Exercise directions
Would you please output the lines from the one holding "Where should I click to: Switch" to the end of the entries, exactly and with no others?

Extracted information
== == ==

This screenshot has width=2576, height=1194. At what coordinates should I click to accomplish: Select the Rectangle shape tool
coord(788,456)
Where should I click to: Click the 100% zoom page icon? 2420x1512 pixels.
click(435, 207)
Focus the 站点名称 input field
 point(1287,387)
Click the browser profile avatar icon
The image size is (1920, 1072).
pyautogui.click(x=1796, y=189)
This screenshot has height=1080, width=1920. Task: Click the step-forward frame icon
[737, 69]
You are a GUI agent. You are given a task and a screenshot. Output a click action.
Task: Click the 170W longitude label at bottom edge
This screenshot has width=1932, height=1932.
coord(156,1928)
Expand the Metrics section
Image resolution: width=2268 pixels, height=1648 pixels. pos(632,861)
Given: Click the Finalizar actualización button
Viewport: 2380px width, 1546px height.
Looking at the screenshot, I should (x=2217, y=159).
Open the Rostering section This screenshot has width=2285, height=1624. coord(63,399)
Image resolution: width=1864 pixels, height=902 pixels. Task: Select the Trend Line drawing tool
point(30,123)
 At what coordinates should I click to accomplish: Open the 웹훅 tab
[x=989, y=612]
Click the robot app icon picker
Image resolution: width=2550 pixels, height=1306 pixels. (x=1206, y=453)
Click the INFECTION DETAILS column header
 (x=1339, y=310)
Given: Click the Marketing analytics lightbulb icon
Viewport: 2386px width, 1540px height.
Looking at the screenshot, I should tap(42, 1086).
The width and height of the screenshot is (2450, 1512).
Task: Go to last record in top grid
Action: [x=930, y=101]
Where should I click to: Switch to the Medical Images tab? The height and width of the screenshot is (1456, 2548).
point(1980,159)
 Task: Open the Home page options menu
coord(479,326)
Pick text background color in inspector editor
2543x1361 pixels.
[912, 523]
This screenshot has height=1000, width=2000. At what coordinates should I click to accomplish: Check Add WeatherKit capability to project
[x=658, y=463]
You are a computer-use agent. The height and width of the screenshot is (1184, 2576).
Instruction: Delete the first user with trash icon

== == ==

Result of the task
Where should I click to: Switch to the Medical Images tab? The height and width of the screenshot is (1456, 2548).
point(1980,159)
 Task: Open the Home page options menu
coord(479,326)
Pick text background color in inspector editor
2543x1361 pixels.
[912, 523]
This screenshot has height=1000, width=2000. At what coordinates should I click to accomplish: Check Add WeatherKit capability to project
[x=658, y=463]
You are a computer-use agent. The height and width of the screenshot is (1184, 2576).
Instruction: Delete the first user with trash icon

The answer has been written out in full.